:: Set of tasks ::
#1 In the passage on household savings, rewrite the part that opens with the words containing "The introduction of" and closes with "encourage retirement savings.", changing "retirement savings" to "old-age savings".
#2 Summarize the passage on household savings in two sentences.

:: Source passage ::
※ ※ ※

The introduction of tax-incentive programs has been wide-spread. In France, the Plan d’Épargue was introduced in 1990, Germany has been using the Vermögensbildungsgetz; and the United States has been using the Individual Retirement Account (IRA) and 401(k) plans in order to encourage retirement savings.

In comparison to other European countries, Italian portfolios are still poorly diversified and still focus on transactions accounts and government bonds with a very small proportion of shares in them. In addition, savings have very short-maturities and life insurance and pension funds are poorly developed. However, Italy is moving towards household portfolios more similar to other European countries, with higher proportions of riskier assets, especially in long-term bonds and mutual funds. This change has been due to an increase in participation. However, more than half of the population still have no risky assets. Guiso and Jappelli (2002) give some explanations for the lack of participation in risky assets. First, transaction costs are important for households with low wealth since brokerage fees and other transaction costs can amount to 4 percent of the investment. Secondly, background risk such as local unemployment can induce people to be more conservative at the time of investing. Third, information costs can prevent portfolio diversification. Fourth, the stock market has been very volatile due to its small size and illiquidity until very recently.

※ ※ ※

:: Data excerpt ::
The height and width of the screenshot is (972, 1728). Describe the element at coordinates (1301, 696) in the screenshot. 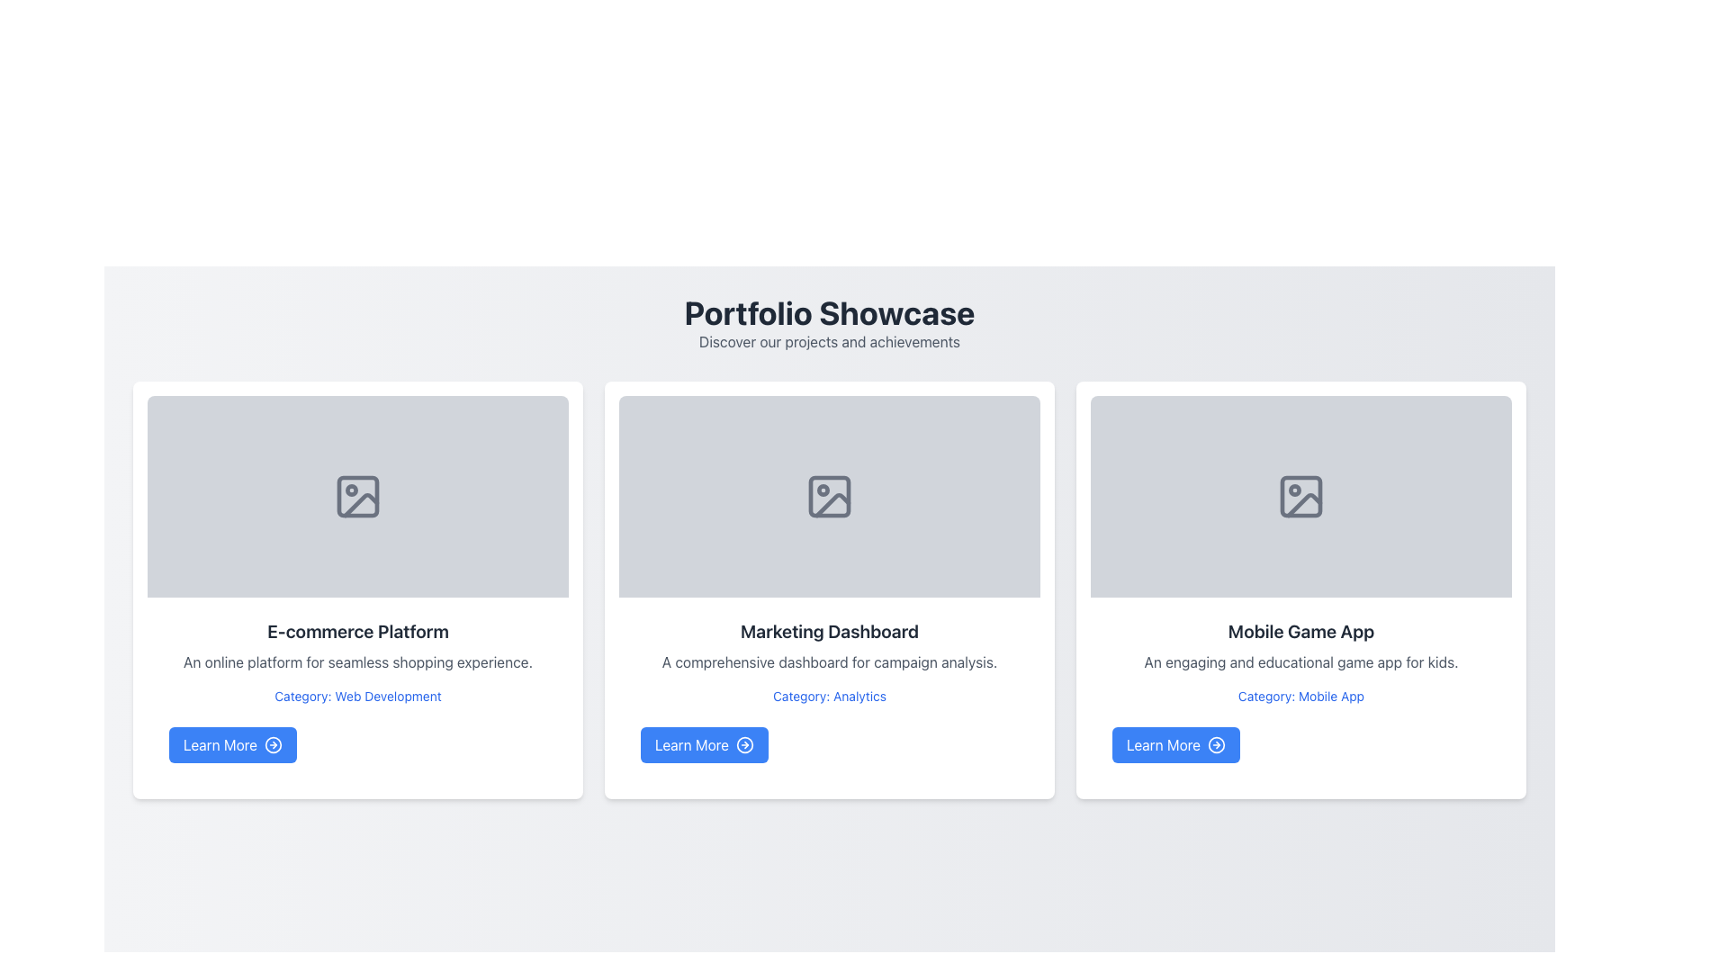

※ ※ ※

:: Task-by-task outputs ::
#1
The introduction of tax-incentive programs has been wide-spread. In France, the Plan d’Épargue was introduced in 1990, Germany has been using the Vermögensbildungsgetz; and the United States has been using the Individual Retirement Account (IRA) and 401(k) plans in order to encourage old-age savings.

#2 France, Germany, and the United States have all used tax-incentive programs to encourage retirement savings. Italian household portfolios are still poorly diversified compared with those of other European countries and are only now moving toward riskier assets, and more than half the population still holds none, which Guiso and Jappelli (2002) explain through transaction costs, background risk, information costs, and a stock market that was volatile until very recently.